The ancient Greek god Eros (Cupid) was represented as a wanton boy or handsome youth. Another god of fertility, the Irish Angus, who resembles Eros, is called “the ever young;” he slumbers like Tammuz and awakes in the Spring.

Apparently it was believed that the child god, Tammuz, returned from the earlier Sumerian Paradise of the Deep, and grew into full manhood in a comparatively brief period, like Vyasa and other super-men of Indian mythology. A couplet from a Tammuz hymn says tersely:

In his infancy in a sunken boat he lay.

In his manhood in the submerged grain he lay.

The “boat” may be the “chest” in which Adonis was concealed by Aphrodite when she confided him to the care of Persephone, queen of Hades, who desired to retain the young god, but was compelled by Zeus to send him back to the goddess of love and vegetation.

The fact that Ishtar descended to Hades in quest of Tammuz may perhaps explain the symbolic references in hymns to mother goddesses being in sunken boats also when their powers were in abeyance, as were those of the god for part of each year.

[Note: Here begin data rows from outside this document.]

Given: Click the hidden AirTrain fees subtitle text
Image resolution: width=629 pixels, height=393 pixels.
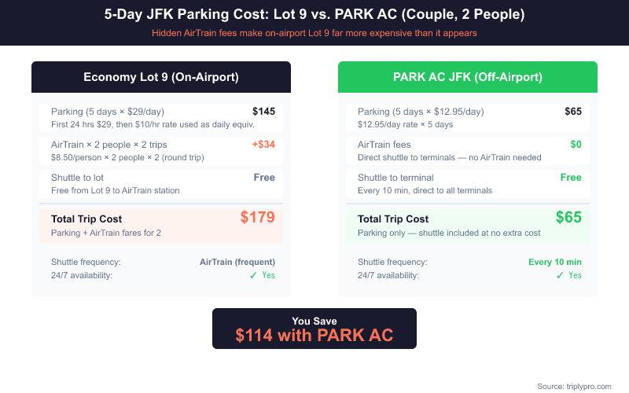Looking at the screenshot, I should tap(315, 33).
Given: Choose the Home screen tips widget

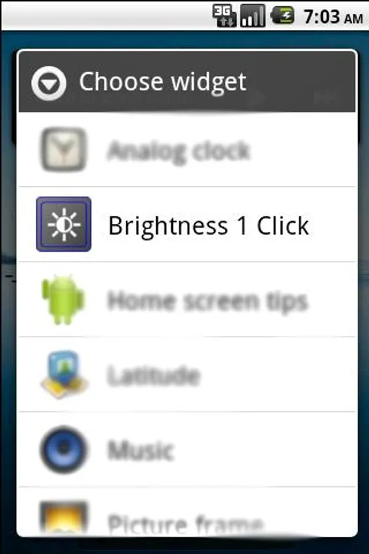Looking at the screenshot, I should (187, 300).
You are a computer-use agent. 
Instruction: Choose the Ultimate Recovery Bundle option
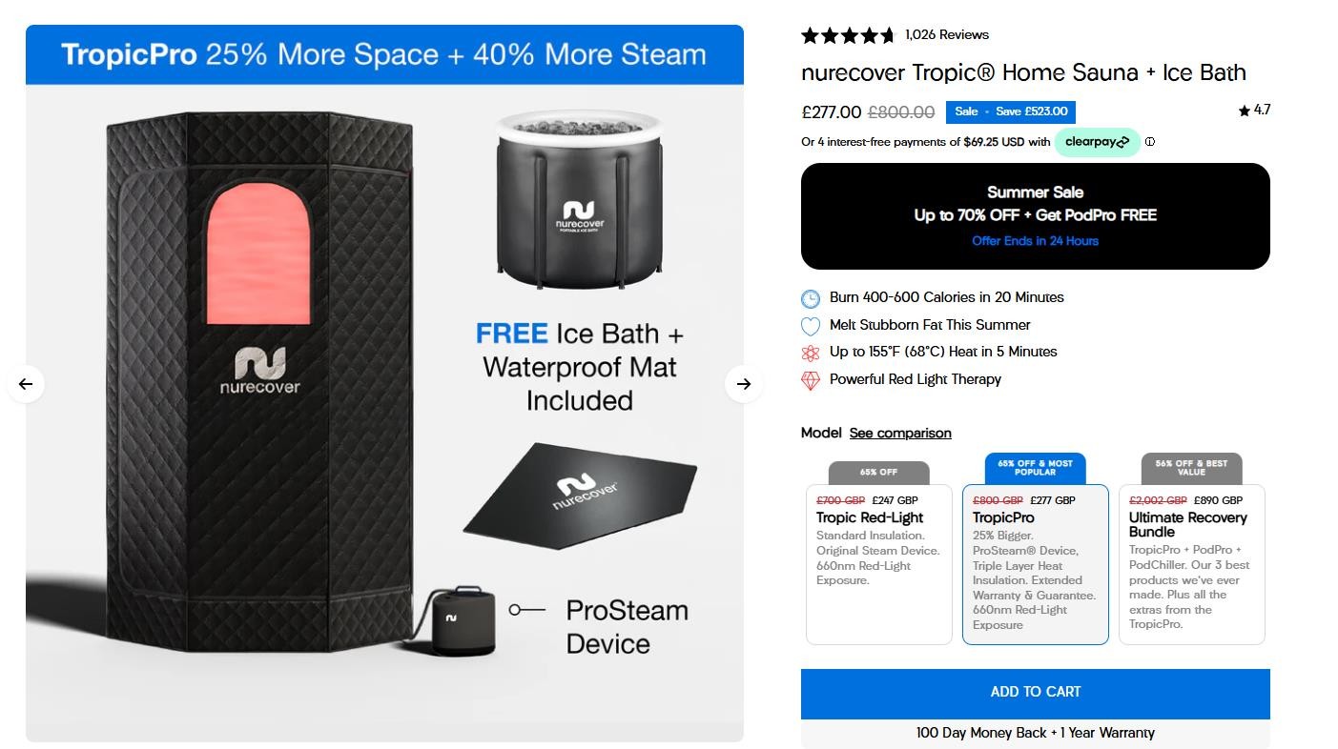tap(1192, 564)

It is possible, too, that the boat had a lunar and a solar significance. Khonsu, the Egyptian moon god, for instance, was associated with the Spring sun, being a deity of fertility and therefore a corn spirit; he was a form of Osiris, the Patriarch, who sojourned on earth to teach mankind how to grow corn and cultivate fruit trees.

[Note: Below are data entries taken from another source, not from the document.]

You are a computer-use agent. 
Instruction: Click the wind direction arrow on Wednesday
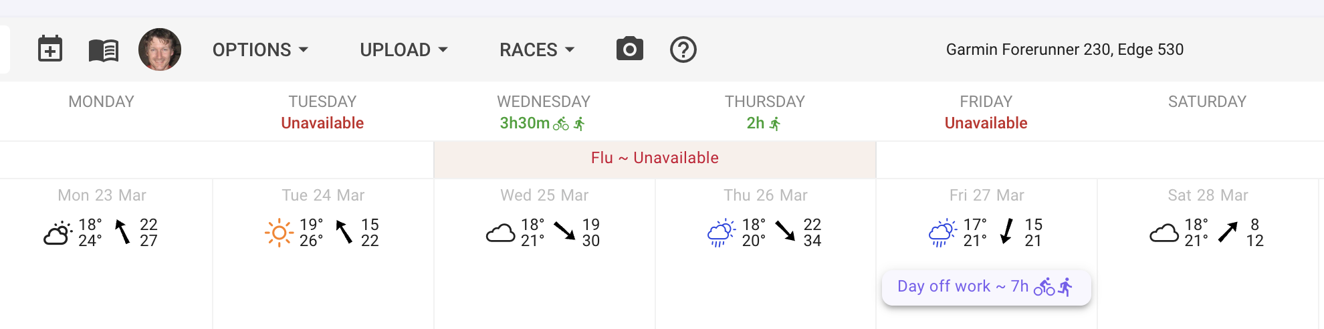click(x=564, y=231)
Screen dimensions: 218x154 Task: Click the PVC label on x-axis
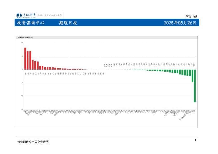136,111
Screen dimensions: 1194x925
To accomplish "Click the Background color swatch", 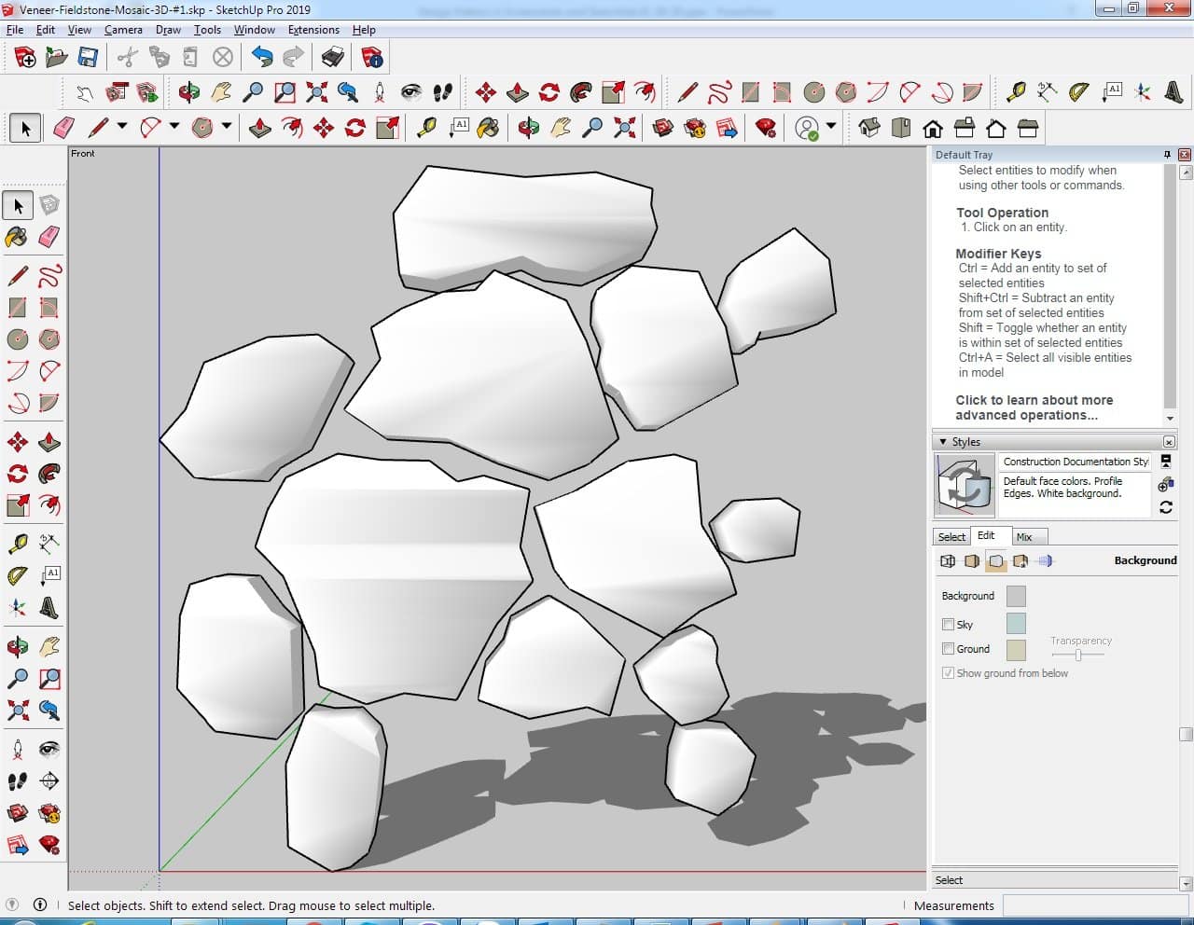I will pyautogui.click(x=1016, y=596).
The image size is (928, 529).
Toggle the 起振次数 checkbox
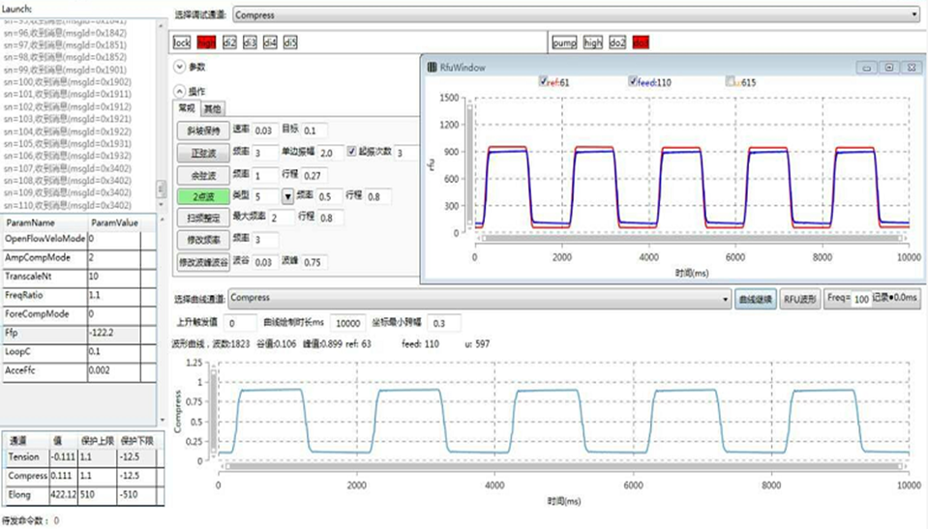pos(351,152)

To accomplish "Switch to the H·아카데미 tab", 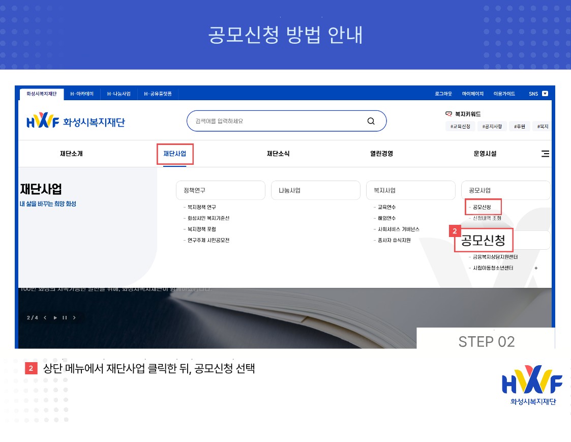I will (x=81, y=94).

In the Egyptian legend Osiris received the corn seeds from Isis, which suggests that among Great-Mother-worshipping peoples, it was believed that agricultural civilization had a female origin.

The same myths may have been attached to corn gods and corn goddesses, associated with water, sun, moon, and stars.”

Donald A. Mackenzie, Myths of Babylonia and Assyria, 1915.

The Tarot

“I have already referred to the fact, first pointed out by the late Mr Alfred Nutt, 1 that the four treasures of the Tuatha de Danann correspond generally with the group of symbols found in the Grail romances; this correspondence becomes the more interesting in view of the fact that these mysterious Beings are now recognized as alike Demons of Fertility and Lords of Life.

As Mr Nutt subsequently pointed out, the ‘Treasures’ may well be, Sword and Cauldron certainly are, ‘Life’ symbols.

Of direct connection between these Celtic objects and the Grail story there is no trace; as remarked above, we have no Irish Folk or Hero tale at all corresponding to the Legend; the relation must, therefore, go back beyond the date of formation of these tales, i.e., it must be considered as one of origin rather than of dependence.

But we have further evidence that these four objects do, in fact, form a special group entirely independent of any appearance in Folk-lore or Romance. They exist to-day as the four suits of the Tarot.

Students of the Grail texts, whose attention is mainly occupied with Medieval Literature, may not be familiar with the word Tarot, or aware of its meaning. It is the name given to a pack of cards, seventy-eight in number, of which twenty-two are designated as the ‘Keys.’

These cards are divided into four suits, which correspond with those of the ordinary cards; they are:

Cup (Chalice, or Goblet)–Hearts.

Lance (Wand, or Sceptre)–Diamonds.

Sword–Spades.

Dish (Circles, or Pentangles, the form varies)–Clubs.

To-day the Tarot has fallen somewhat into disrepute, being principally used for purposes of divination, but its origin, and precise relation to our present playing-cards, are questions of considerable antiquarian interest.

Were these cards the direct parents of our modern pack, or are they entirely distinct therefrom? 1

Some writers are disposed to assign a very high antiquity to the Tarot. Traditionally, it is said to have been brought from Egypt; there is no doubt that parallel designs and combinations are to be found in the surviving decorations of Egyptian temples, notably in the astronomic designs on the ceiling of one of the halls of the palace of Medinet Abou, which is supported on twenty-two columns (a number corresponding to the ‘keys’ of the Tarot), and also repeated in a calendar sculptured on the southern façade of the same building, under a sovereign of the XXIII dynasty.

This calendar is supposed to have been connected with the periodic rise and fall of the waters of the Nile.” 2

Jessie L. Weston, From Ritual to Romance, 1920. Pp. 73-4.